В других случаях придаток увеличивается медленно, боли бывают умеренные, температура субфебрильная, выпота в оболочках нет, имеется ясная граница между воспаленным придатком и неизмененным яичком.
Острые явления через 5—7 дней стихают. При своевременном лечении наступает рассасывание инфильтрата в придатке; иногда остается небольшое уплотнение, которое оставляет после себя рубец.
Воспаление придатка в большинстве случаев приводит к непроходимости его канальцев, а также ближайшего участка семявыносящего протока для сперматозоидов. При одностороннем эпидидимите отмечается некоторое снижение числа сперматозоидов (олигоспермия); при двустороннем — полное отсутствие их в сперме (азооспермия).
Диагностика проста. При наличии выпота в оболочках может возникнуть подозрение на орхит. По мере лечения в процессе рассасывания инфильтрата в придатке и экссудата в оболочках яичка яснее определяется воспаленный придаток. Особым видом асептического воспаления придатка является epididymitis erotica, когда после сильного полового возбуждения (длительной эрекции, не завершающейся эякуляцией) придаток припухает и становится болезненным. Припухлость держится 2—3 дня и проходит без лечения.

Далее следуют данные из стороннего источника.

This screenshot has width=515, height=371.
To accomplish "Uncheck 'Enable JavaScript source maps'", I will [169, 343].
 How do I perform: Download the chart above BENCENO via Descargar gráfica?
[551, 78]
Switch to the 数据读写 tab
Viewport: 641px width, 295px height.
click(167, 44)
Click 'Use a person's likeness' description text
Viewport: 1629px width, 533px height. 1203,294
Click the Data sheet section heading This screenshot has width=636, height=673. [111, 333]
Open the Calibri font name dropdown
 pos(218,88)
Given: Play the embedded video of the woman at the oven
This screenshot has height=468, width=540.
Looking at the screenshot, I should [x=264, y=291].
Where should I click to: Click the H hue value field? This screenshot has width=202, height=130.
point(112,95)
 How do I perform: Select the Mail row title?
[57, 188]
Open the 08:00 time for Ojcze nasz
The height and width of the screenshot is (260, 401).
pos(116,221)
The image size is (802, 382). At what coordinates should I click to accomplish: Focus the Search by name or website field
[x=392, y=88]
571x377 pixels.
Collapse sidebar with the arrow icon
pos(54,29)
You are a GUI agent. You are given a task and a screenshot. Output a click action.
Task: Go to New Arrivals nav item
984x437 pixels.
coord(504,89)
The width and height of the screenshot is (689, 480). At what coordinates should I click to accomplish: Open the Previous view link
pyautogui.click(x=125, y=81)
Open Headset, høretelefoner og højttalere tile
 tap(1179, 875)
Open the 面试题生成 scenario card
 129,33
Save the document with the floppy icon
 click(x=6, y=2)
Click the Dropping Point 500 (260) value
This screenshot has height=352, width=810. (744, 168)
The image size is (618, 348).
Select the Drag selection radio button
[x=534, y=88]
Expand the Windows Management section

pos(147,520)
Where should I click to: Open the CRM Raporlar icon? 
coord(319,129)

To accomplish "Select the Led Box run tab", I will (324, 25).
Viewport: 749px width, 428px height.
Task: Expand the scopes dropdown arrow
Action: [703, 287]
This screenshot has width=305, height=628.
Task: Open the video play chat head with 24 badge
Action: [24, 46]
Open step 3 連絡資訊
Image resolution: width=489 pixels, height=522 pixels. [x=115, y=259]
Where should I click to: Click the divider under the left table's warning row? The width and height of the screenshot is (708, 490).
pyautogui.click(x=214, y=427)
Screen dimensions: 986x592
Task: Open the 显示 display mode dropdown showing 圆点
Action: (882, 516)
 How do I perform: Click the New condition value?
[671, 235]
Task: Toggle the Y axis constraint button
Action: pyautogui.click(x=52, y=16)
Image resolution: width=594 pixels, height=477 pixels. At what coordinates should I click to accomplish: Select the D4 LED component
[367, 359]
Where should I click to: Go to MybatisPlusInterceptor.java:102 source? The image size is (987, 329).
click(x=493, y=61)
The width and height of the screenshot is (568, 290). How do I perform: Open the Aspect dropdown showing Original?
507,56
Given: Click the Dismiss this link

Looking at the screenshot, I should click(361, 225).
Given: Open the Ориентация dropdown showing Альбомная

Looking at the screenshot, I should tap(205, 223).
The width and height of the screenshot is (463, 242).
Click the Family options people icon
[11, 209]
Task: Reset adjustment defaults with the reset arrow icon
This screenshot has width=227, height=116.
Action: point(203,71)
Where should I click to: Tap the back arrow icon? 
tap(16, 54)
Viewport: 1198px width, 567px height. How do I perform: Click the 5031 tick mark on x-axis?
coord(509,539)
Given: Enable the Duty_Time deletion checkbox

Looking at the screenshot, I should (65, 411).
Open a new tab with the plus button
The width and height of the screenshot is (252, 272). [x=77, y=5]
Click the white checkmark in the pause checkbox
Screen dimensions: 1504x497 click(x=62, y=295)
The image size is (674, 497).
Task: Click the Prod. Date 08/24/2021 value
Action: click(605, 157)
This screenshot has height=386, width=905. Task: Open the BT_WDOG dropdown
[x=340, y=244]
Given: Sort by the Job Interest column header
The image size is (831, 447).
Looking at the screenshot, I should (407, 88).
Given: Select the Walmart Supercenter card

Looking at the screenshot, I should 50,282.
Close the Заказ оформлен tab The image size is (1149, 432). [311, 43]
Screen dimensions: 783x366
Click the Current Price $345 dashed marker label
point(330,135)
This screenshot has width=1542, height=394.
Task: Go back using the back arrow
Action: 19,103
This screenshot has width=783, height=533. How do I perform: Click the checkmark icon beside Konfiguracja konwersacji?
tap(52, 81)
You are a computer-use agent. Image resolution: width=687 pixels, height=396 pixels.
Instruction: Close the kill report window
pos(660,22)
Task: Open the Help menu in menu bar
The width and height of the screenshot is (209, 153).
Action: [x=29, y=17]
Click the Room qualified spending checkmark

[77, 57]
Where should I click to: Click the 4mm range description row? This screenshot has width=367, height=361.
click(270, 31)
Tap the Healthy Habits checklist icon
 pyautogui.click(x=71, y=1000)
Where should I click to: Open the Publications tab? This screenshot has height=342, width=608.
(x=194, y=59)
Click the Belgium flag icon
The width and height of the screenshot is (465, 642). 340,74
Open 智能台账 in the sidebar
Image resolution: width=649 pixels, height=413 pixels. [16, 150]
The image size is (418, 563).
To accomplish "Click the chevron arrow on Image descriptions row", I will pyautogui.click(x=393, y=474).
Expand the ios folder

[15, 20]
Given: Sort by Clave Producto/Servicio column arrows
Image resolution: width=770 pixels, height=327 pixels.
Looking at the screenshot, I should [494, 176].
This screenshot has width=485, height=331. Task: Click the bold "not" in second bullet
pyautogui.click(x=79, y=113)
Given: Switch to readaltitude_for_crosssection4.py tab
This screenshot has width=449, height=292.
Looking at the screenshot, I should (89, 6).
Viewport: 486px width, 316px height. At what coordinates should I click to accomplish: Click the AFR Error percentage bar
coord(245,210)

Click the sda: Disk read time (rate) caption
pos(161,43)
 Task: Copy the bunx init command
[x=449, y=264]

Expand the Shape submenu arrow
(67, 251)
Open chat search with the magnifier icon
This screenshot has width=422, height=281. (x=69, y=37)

Лечение. В первые дни, пока температура повышена и держатся сильные боли, показан постельный режим. При помощи суспензория мошонка подтягивается кверху и фиксируется в таком положении. Это предохраняет воспаленный придаток от сотрясений и мелких травм и облегчает отток крови от него, что уменьшает боли. В последующие дни применяется тепло в виде согревающего компресса на мошонку, фиксируемого суспензорием. Из болеутоляющих рекомендуются свечи с промедолом или пантопоном, впрыскивания в семенной канатик 20 мл 1 % раствора новокаина вместе с 200 000 ЕД пенициллина (новокаиновая блокада).
Антибиотики назначают в таких же дозах, как и при простатите, цистите.
После того как острые явления стихнут, для рассасывания инфильтрата назначают 3% раствор йодистого калия (по 1 столовой ложке 3—4 раза в день), на область придатка — диатермию или УВЧ терапию, грязевые тампоны.